Mom checking out the giraffe

Today I reflected on the way modern society looks at “finding someone.” How disproportionately the emphasis is on pursuit of other compared to pursuit of self. There’s a holiday for celebrating your romantic partner, but none for celebrating your relationship with yourself, which is infinitely more important and integral for the relationship with the former to be a success.

I’ve found that my perspective has changed over the last few years (obviously…that’s constantly been happening if you’ve read along 🙂 ). The shift is in a way that many people will never come to, at least in this life. It is likely no surprise, but I’ve found comfort and peace in prioritizing ‘being ok’ over meeting a romantic partner.

In younger years, when at the mercy and skating on the periphery of the programming that finding someone to spend life with should be an ultimate goal, at times I felt inadequate because I had so much trouble finding someone I even liked. I buzzed between entertaining that something may be wrong with me and something may be wrong with the expectation that I should be able to choose someone so easily. Everyone else was doing it somehow?! I spent years trying and then having people abruptly karate chopped away from me by the universe, especially when I would try to date someone I knew deep (or not so deep) inside was the wrong person.

If I had heard what it was saying to me at the time, it would be something like that wasn’t it, be patient.
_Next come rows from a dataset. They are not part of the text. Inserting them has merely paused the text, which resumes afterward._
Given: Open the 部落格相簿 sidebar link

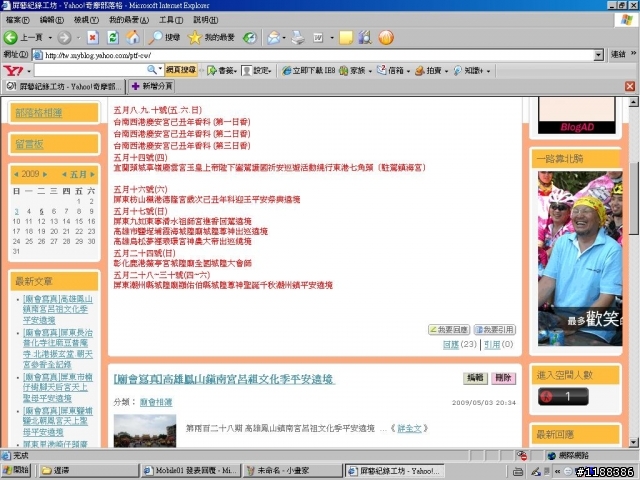Looking at the screenshot, I should click(x=39, y=114).
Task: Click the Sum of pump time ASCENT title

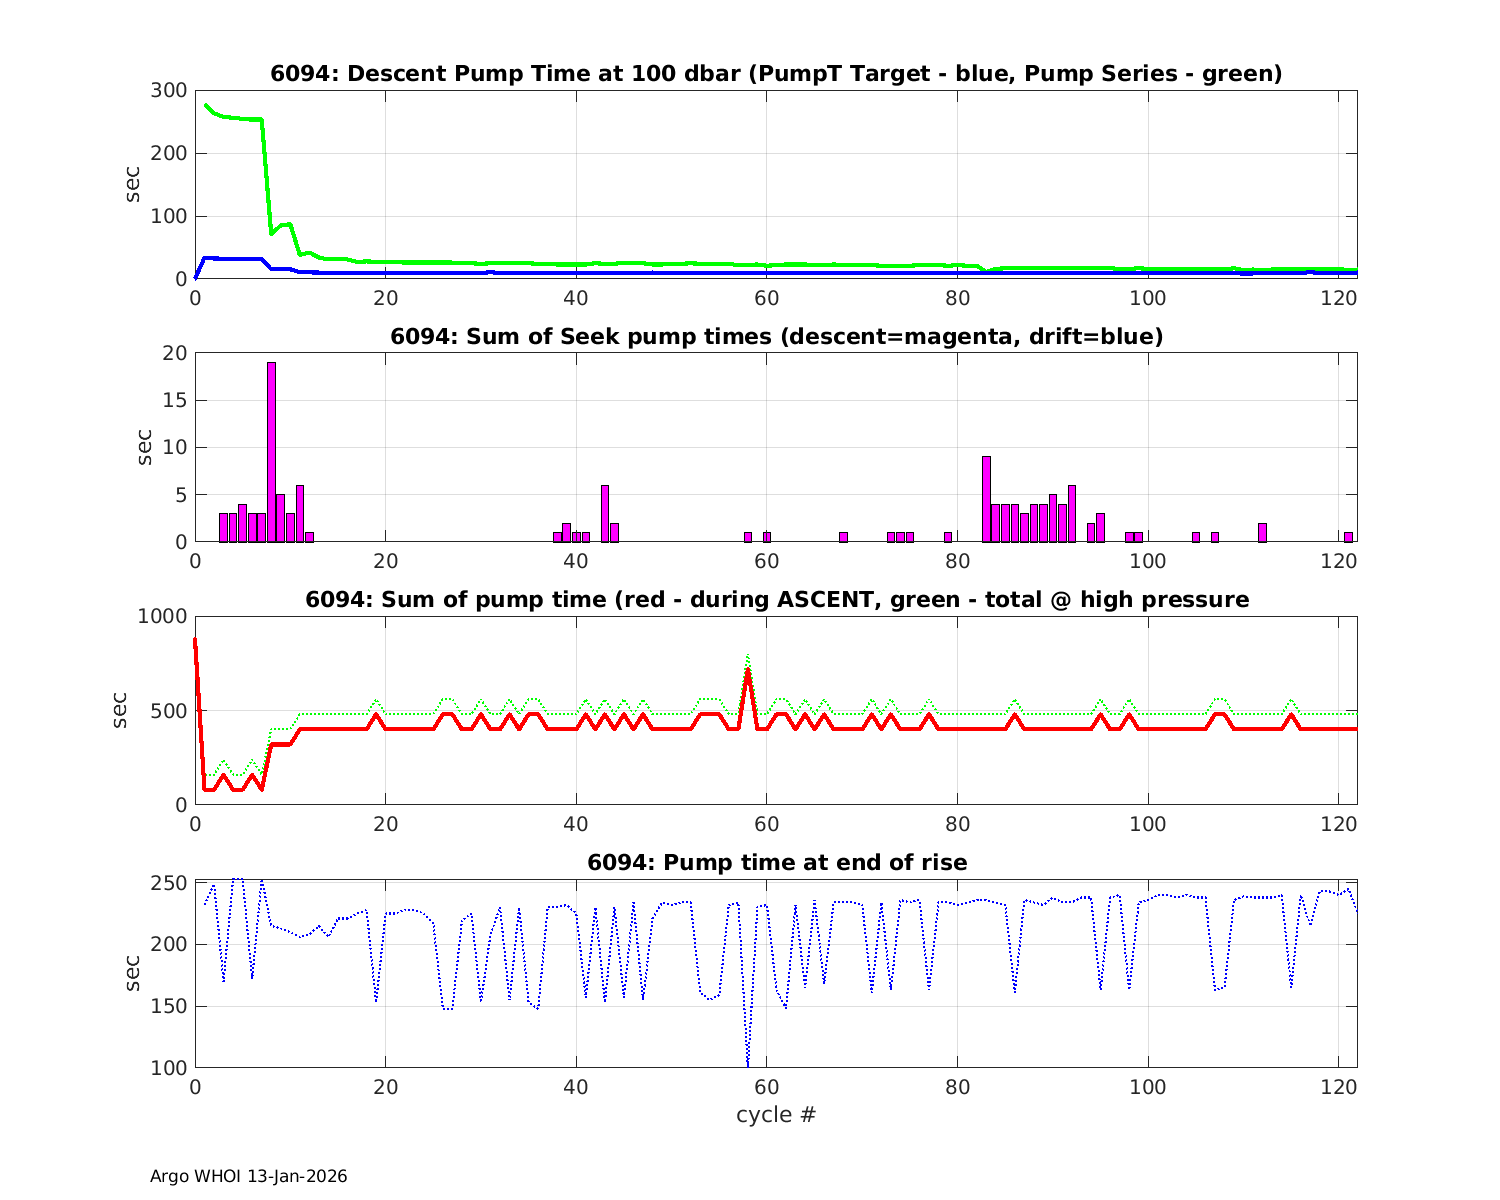Action: (x=776, y=600)
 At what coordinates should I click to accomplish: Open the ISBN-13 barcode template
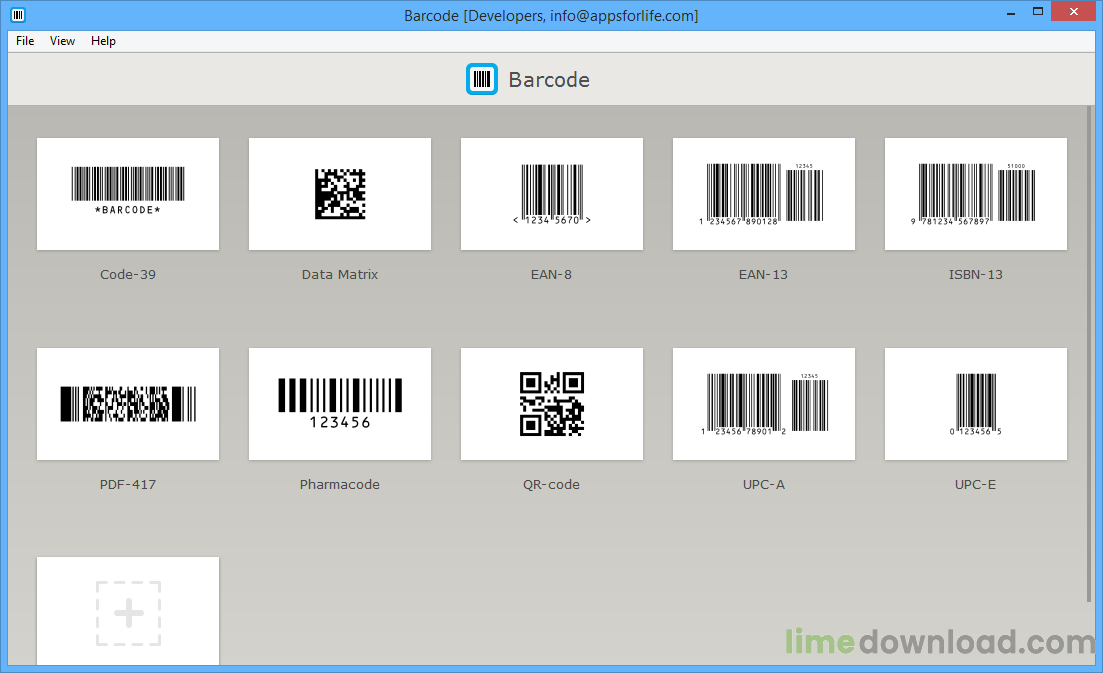click(x=975, y=193)
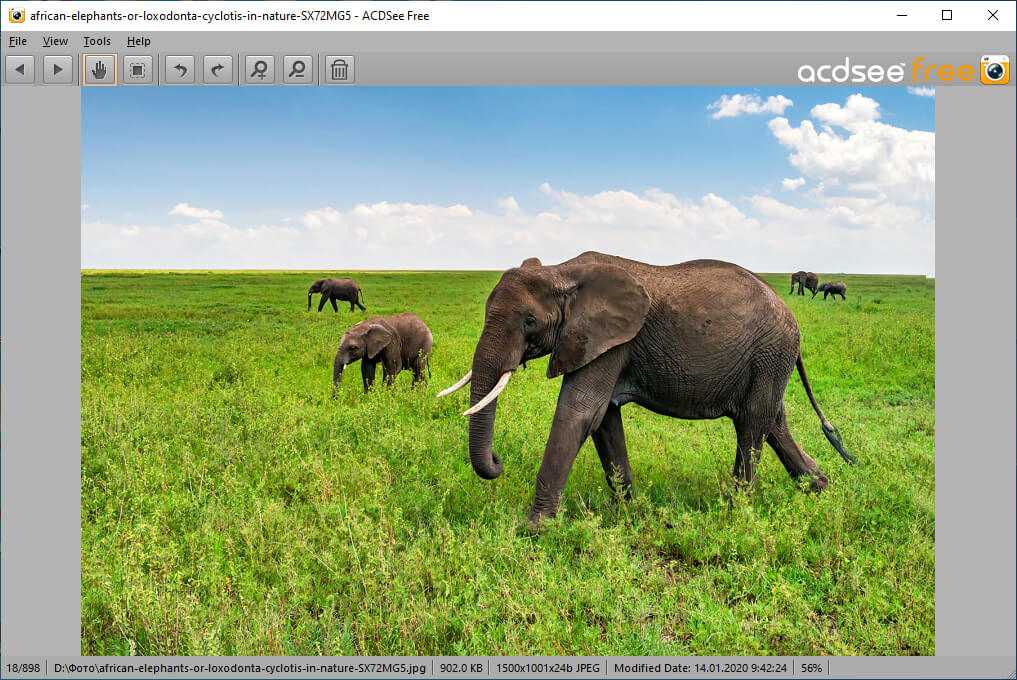Screen dimensions: 1017x680
Task: Open the View menu
Action: 55,41

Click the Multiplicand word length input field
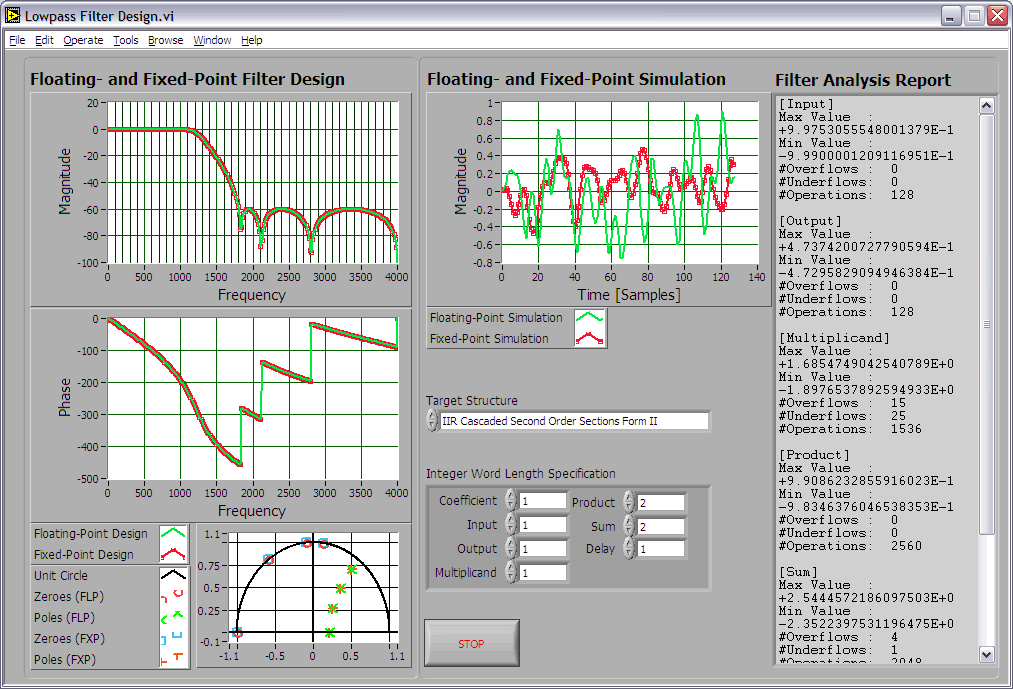coord(542,573)
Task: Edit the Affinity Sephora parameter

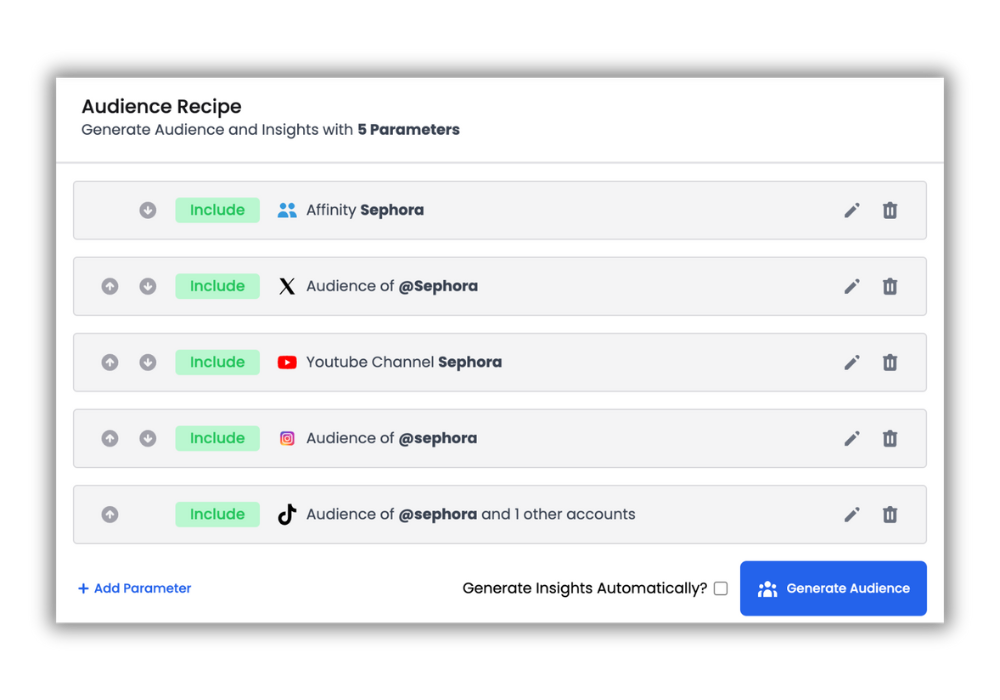Action: click(852, 210)
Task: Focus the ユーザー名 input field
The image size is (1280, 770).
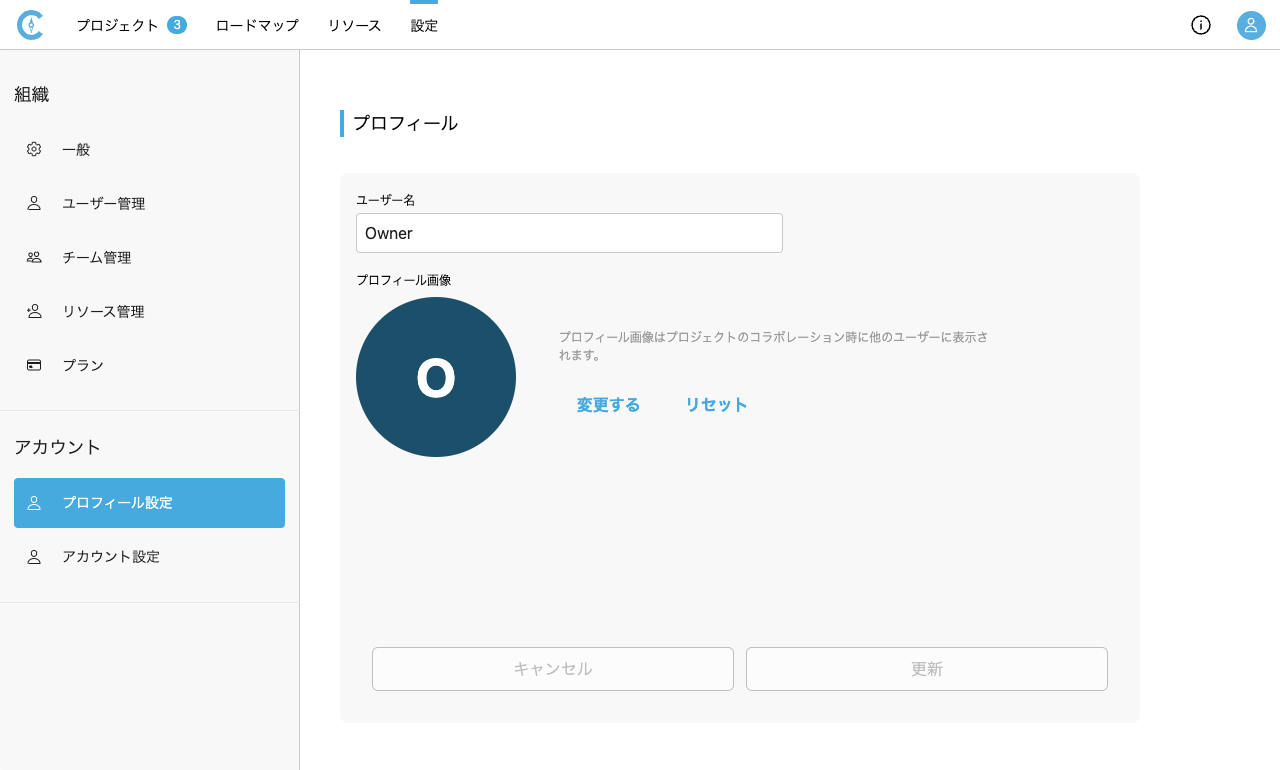Action: (569, 233)
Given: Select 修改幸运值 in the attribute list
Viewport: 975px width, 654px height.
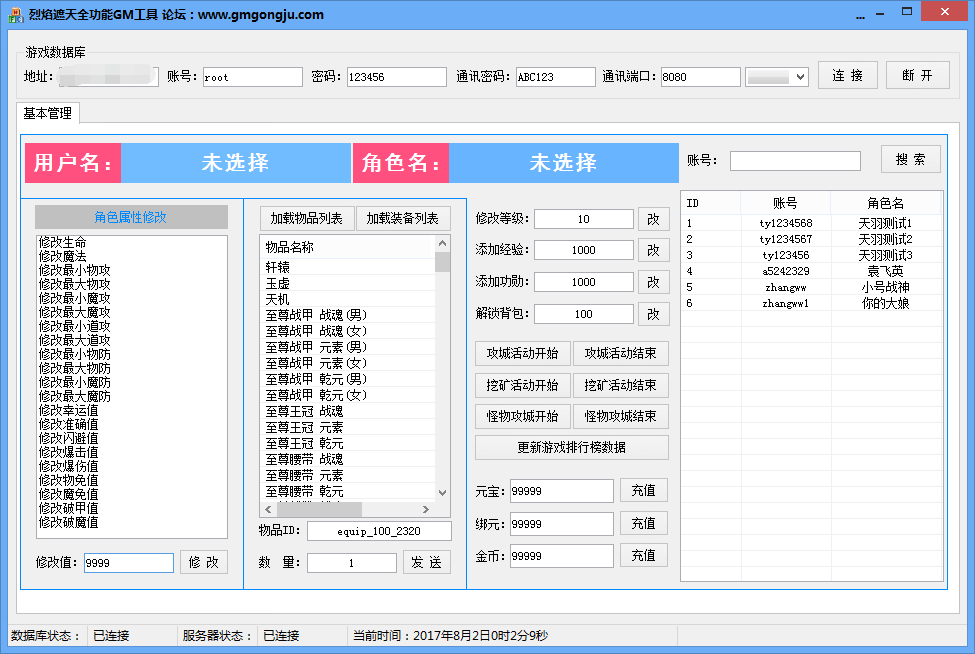Looking at the screenshot, I should (x=68, y=410).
If you’ve begun your own journey towards complete self-awareness and wholeness, you’ll likely have experienced what I’m about to share. Being ok with yourself and with whatever happens in your life gives you access to the potential to be the best partner possible. You don’t need anyone and when you don’t need anyone, you don’t need anything from them either. You also don’t need them to be anything other than they are. Your irritations, triggers, pains, etc. are yours to deal with. It is not the other person’s job to change to keep you away from your fears or pains of the past; to keep you comfortable and safe. You are your own safety.

You become more than ok with this; you actually start enjoying that you can be with someone and through them, see so clearly where your triggers still lie and how you can unwind them peacefully within the relationship you’re building.

And even more, you can see clearly the person before you and appreciate everything they bring; you can have fun meeting the ‘wrong person’, because you can see clearly they are coming at the right time. On the way to being seated in yourself and unattached, people will come in, trigger you a bit, and then move out, leaving space for the next opportunity to experience exactly what you need to take your own growth to the next step.

And on top of that, you have the power to ask for what kind of experience you want. You aren’t at the mercy of the universe, unless you choose to be by remaining unaware of yourself. You can choose to surrender so that whatever you need comes to you or you can ask the universe to send you an opportunity to work on your [insert trigger] in the context of a relationship.

Either way, it’s time to see meeting the ‘wrong person’ as the right person. To find the same motivation and enthusiasm for meeting yourself as you do for a romantic partner, and to put equal or greater energy into doing so. This is the pursuit of wholeness; of being a spirit living a human life for the experience. Everyone that comes plays an integral part in your growth.

Each partner will come naturally, but you have to choose who you want to be (or allow who you are to come through), and by doing that, you’ll also choose whether the partner that comes in is a difficult lesson or a teammate who you grow in beauty with.